Dataset records
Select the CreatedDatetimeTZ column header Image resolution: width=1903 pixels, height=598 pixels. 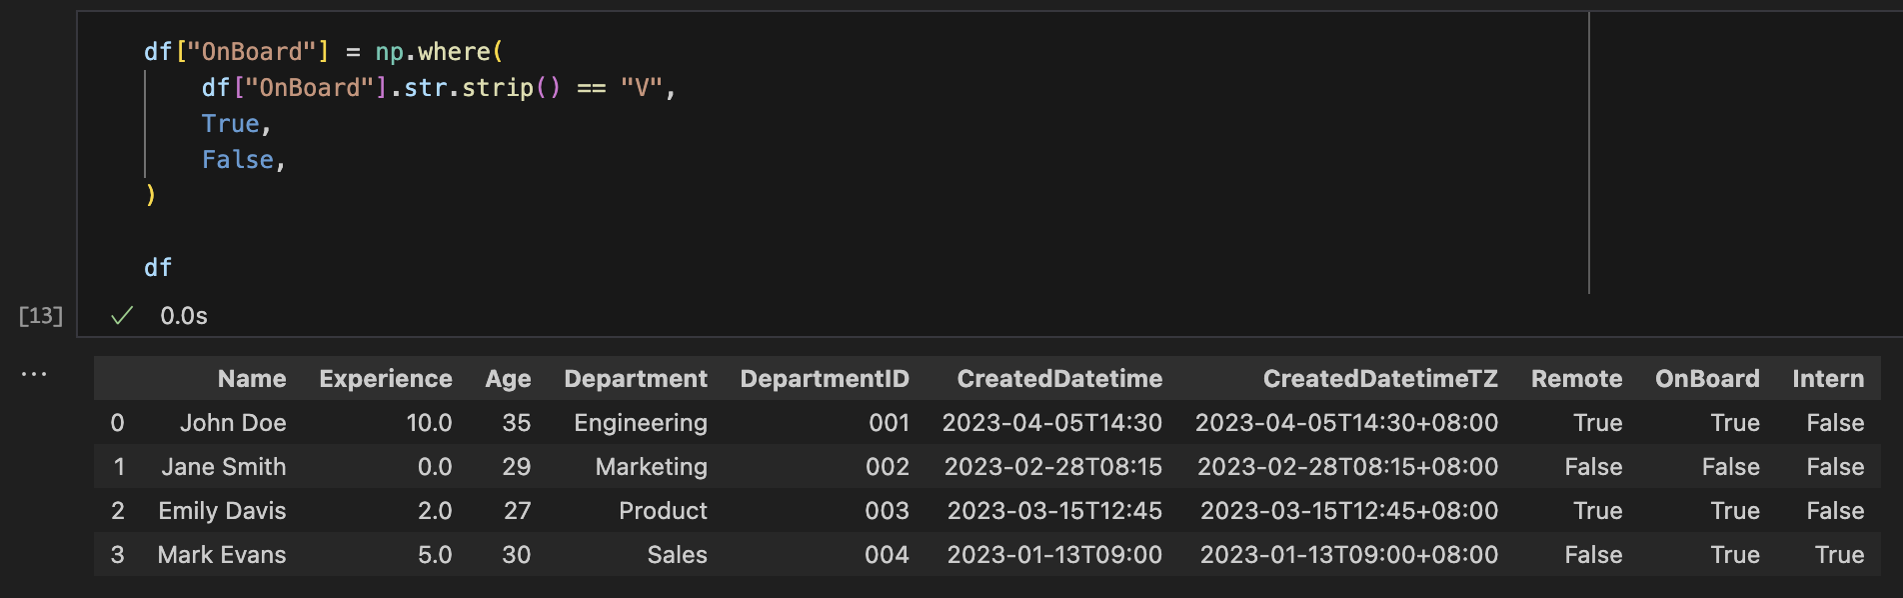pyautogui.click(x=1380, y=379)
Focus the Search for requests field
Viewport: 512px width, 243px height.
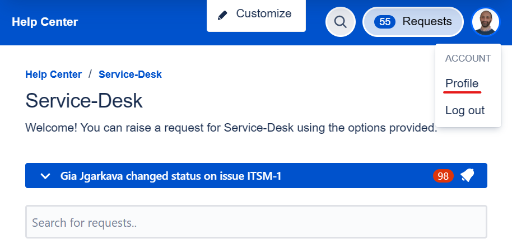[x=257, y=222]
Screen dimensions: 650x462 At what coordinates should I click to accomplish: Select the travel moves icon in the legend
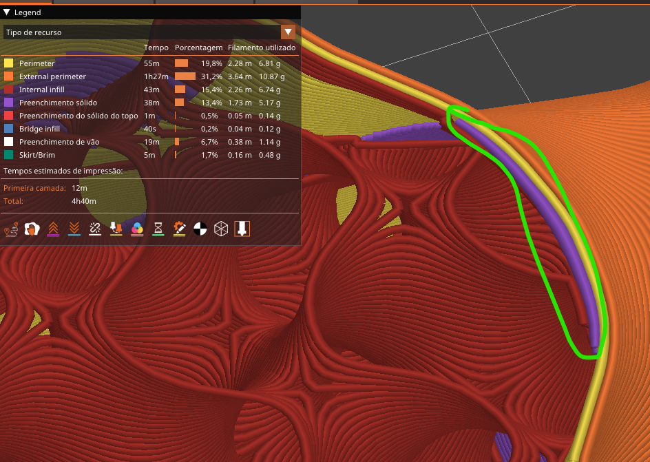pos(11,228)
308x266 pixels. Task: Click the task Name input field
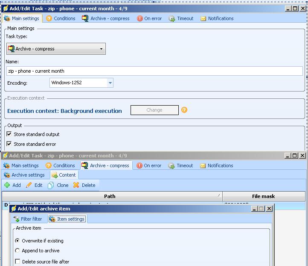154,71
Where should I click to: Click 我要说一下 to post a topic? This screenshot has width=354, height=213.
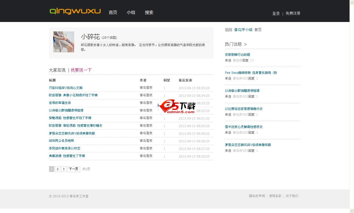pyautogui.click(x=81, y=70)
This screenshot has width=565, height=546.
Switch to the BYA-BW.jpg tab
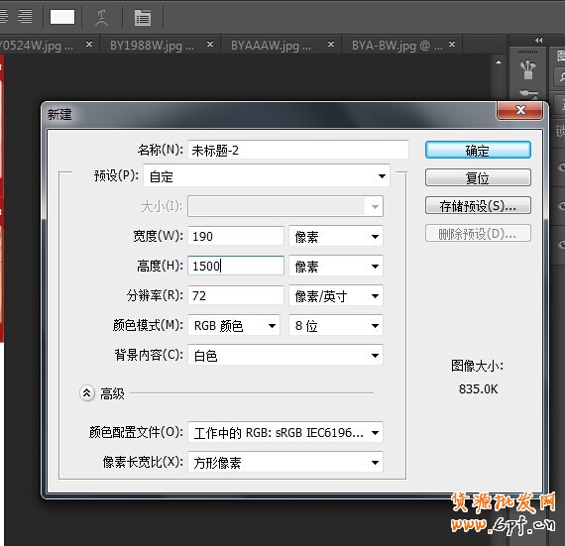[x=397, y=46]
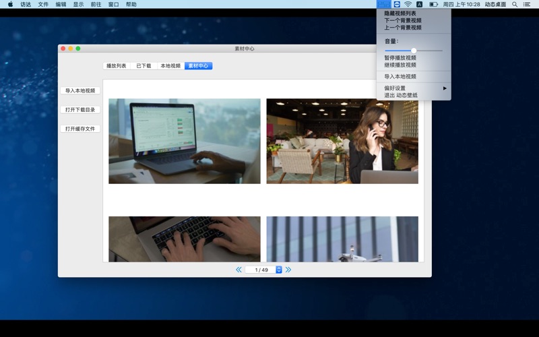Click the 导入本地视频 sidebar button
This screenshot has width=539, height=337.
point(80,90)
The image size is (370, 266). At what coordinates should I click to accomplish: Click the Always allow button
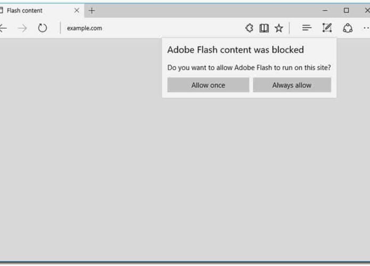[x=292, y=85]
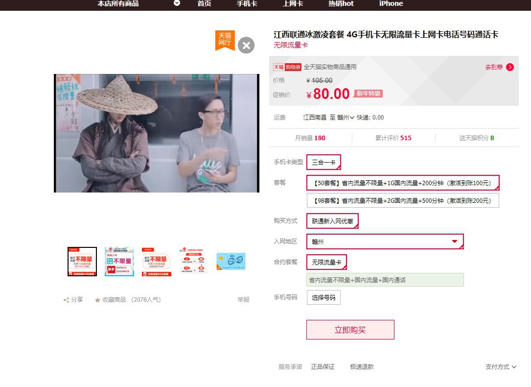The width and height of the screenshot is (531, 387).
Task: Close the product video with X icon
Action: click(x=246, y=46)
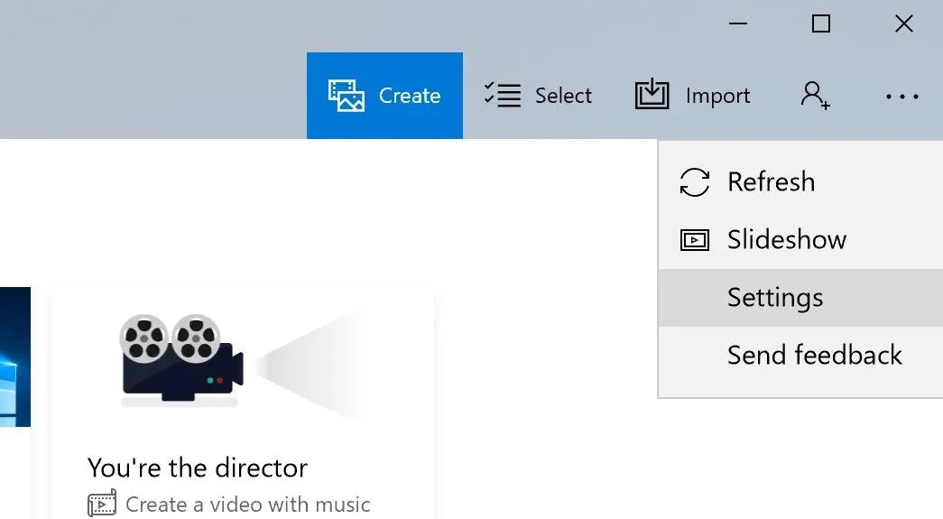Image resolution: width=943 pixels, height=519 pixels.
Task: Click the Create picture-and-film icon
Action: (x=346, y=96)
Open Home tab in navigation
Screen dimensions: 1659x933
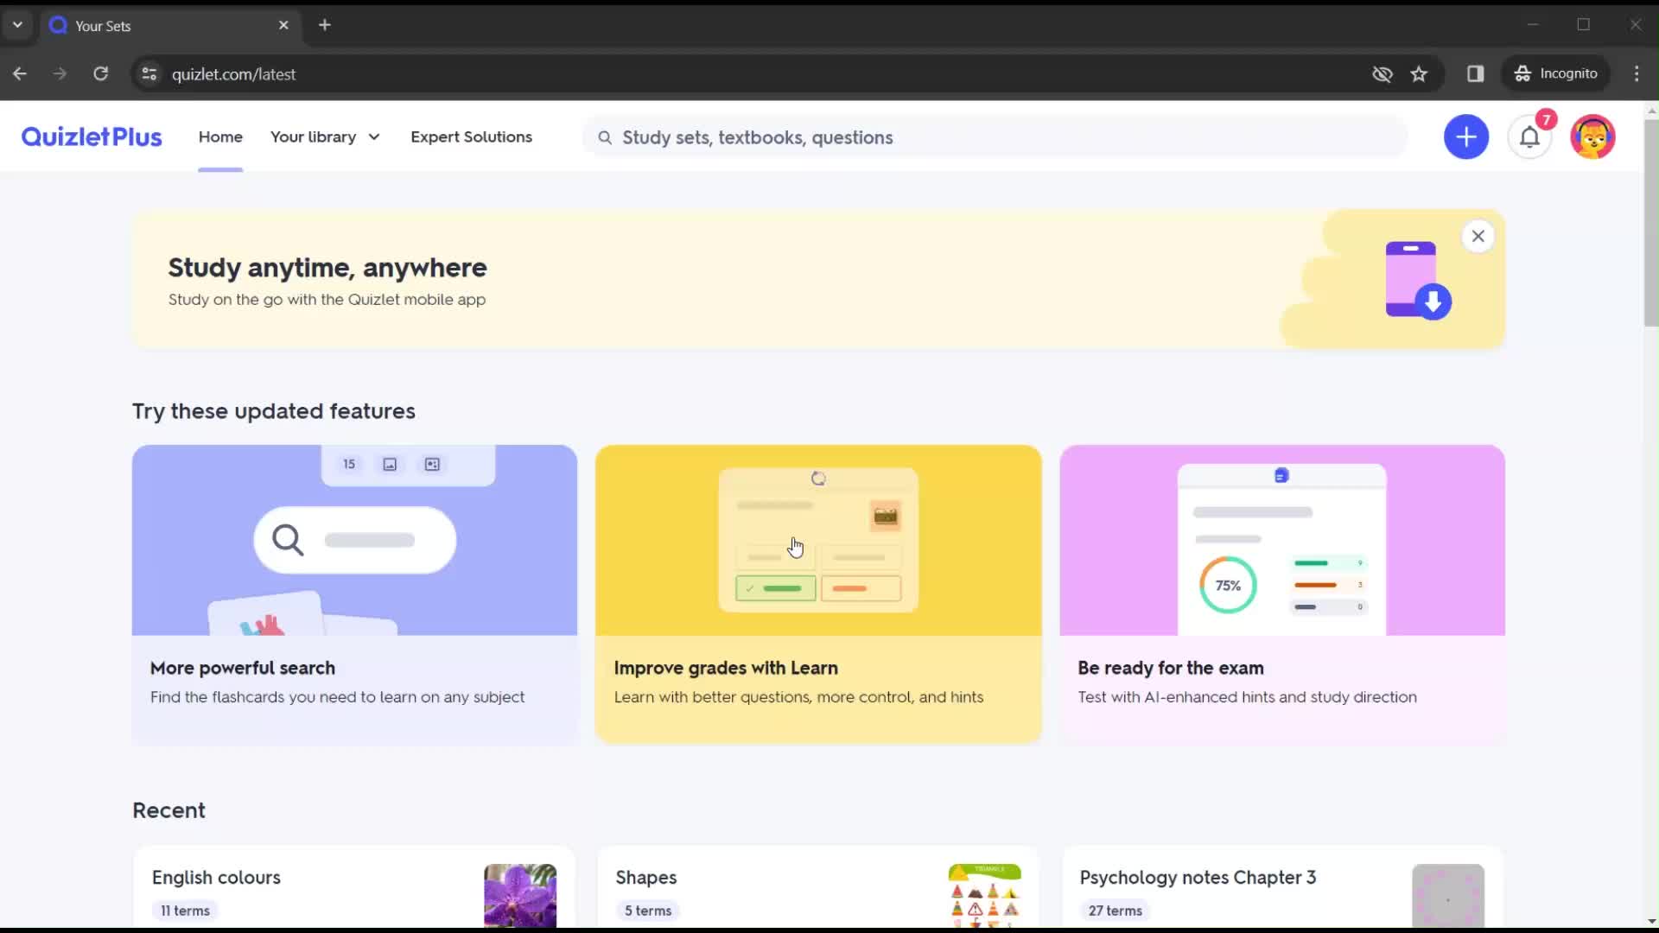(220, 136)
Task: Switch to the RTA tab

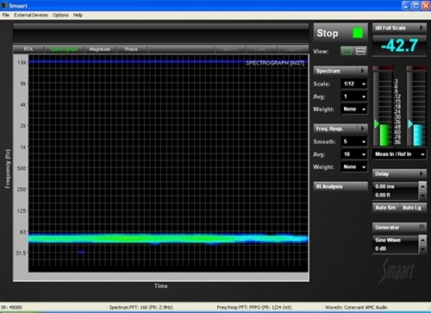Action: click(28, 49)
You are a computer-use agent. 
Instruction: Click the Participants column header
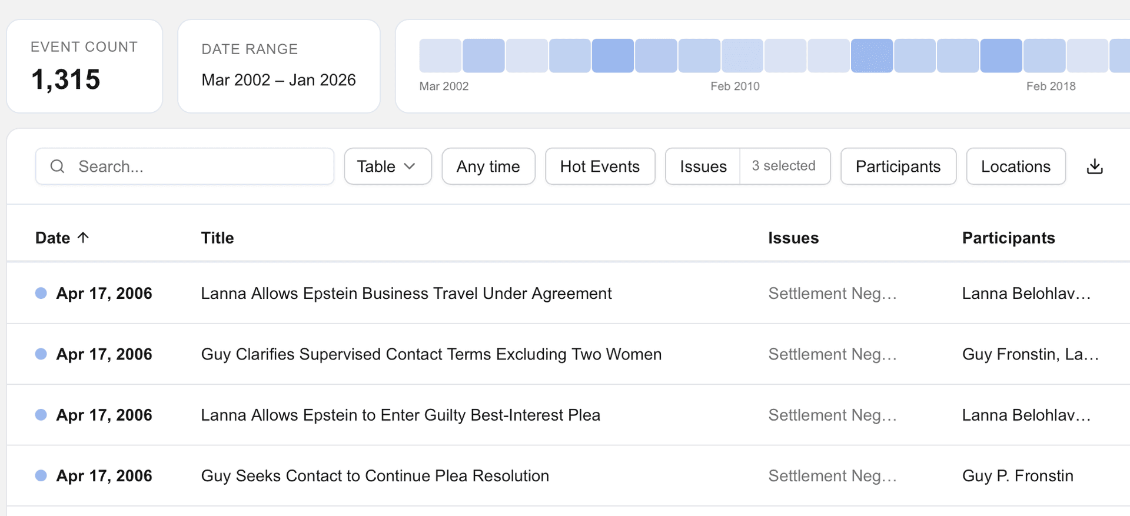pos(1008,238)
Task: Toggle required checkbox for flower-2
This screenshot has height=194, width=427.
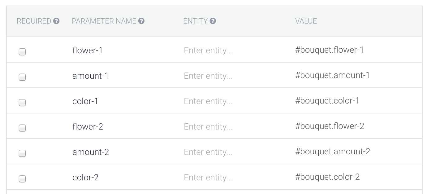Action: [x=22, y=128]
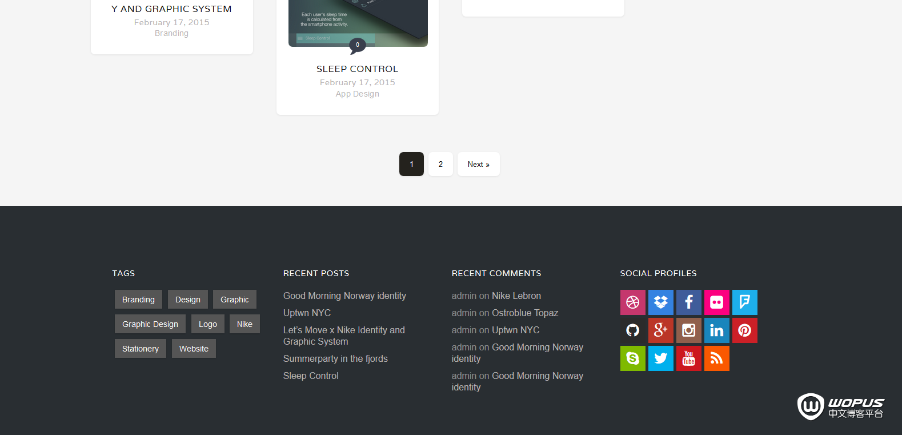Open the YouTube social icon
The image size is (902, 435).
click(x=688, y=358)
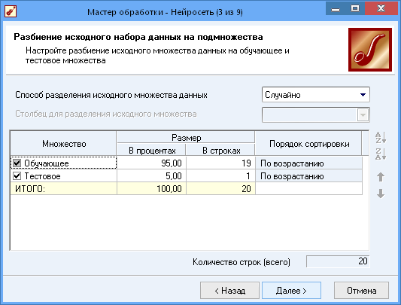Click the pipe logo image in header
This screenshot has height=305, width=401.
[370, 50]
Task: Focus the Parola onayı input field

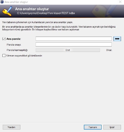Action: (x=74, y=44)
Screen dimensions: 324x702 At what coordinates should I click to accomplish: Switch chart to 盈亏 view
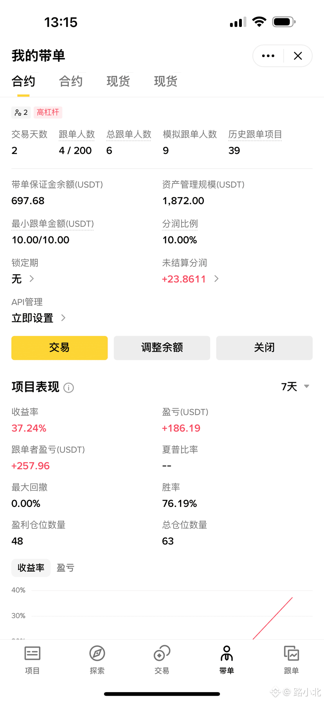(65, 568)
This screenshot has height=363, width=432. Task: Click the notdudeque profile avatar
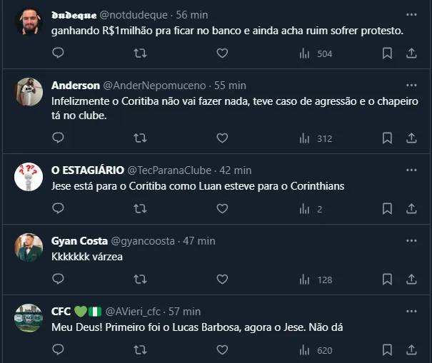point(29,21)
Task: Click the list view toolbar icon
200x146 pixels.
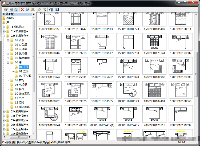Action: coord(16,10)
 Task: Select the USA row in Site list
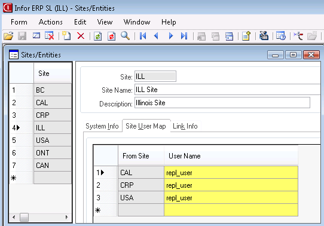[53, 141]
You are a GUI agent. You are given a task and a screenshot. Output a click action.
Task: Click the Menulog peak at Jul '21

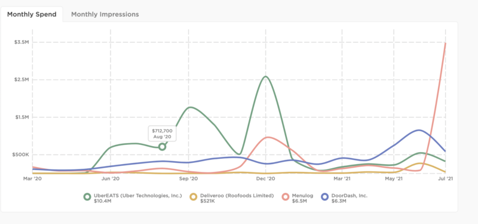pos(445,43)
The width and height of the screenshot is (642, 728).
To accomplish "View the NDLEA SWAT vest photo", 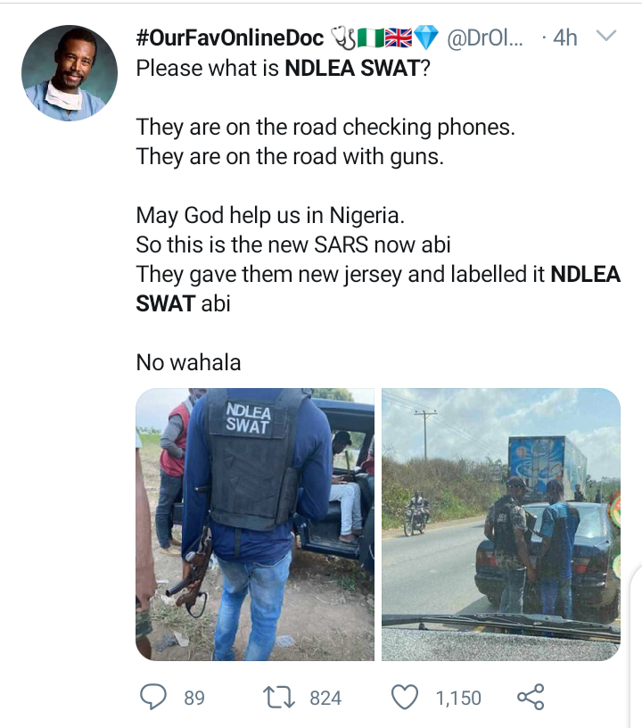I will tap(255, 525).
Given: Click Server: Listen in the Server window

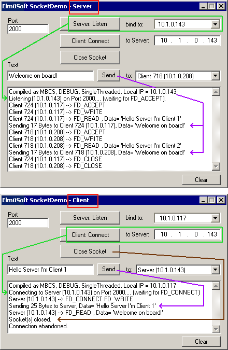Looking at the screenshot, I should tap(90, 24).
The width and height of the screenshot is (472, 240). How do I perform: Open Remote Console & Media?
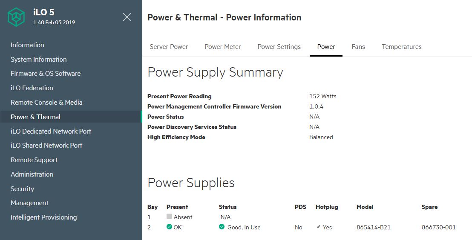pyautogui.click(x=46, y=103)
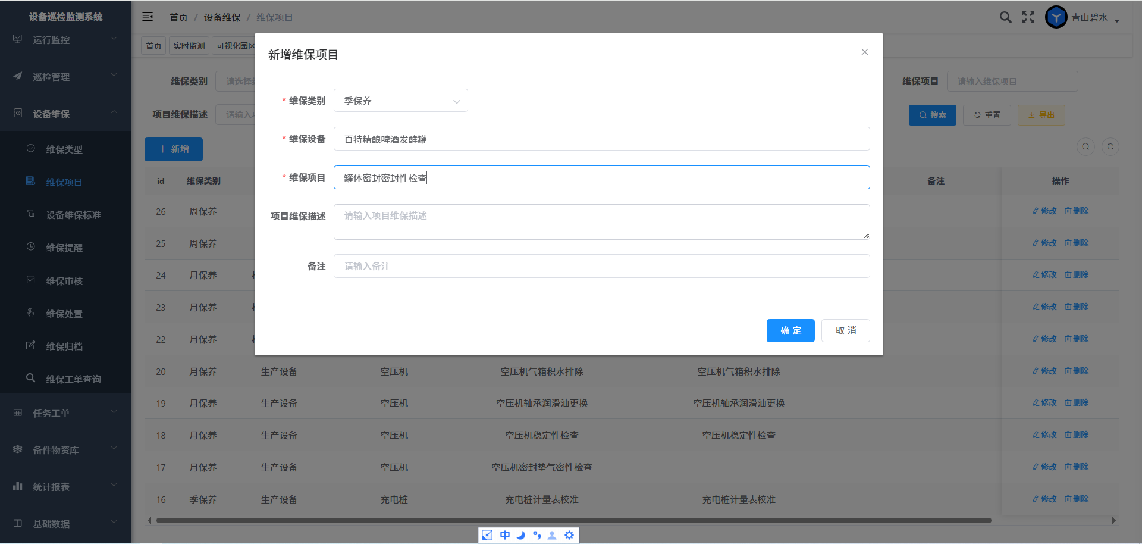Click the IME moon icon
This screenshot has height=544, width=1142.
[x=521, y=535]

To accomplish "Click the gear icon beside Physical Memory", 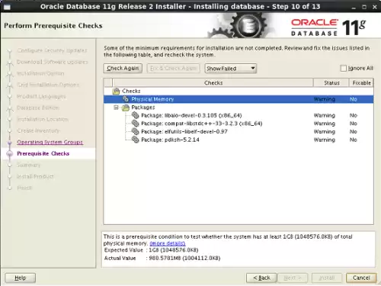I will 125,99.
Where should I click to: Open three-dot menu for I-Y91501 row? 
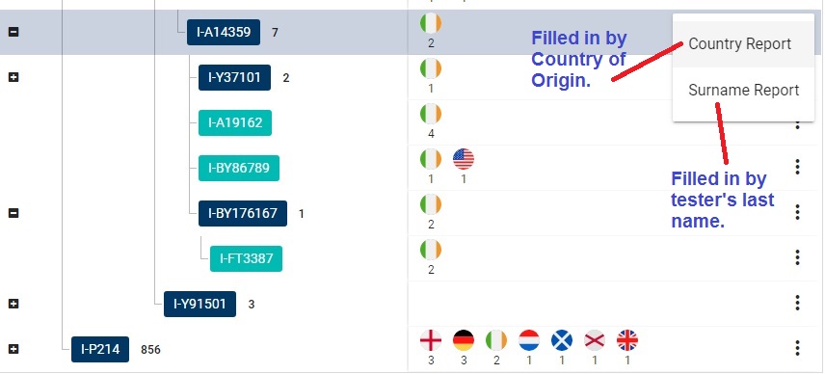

**Task prompt**
Report every line in the data above in which the word "agent" appears.

**Task answer**
You are a computer-use agent. 
You are a GUI agent. You are given a task and a screenshot. Output a click action.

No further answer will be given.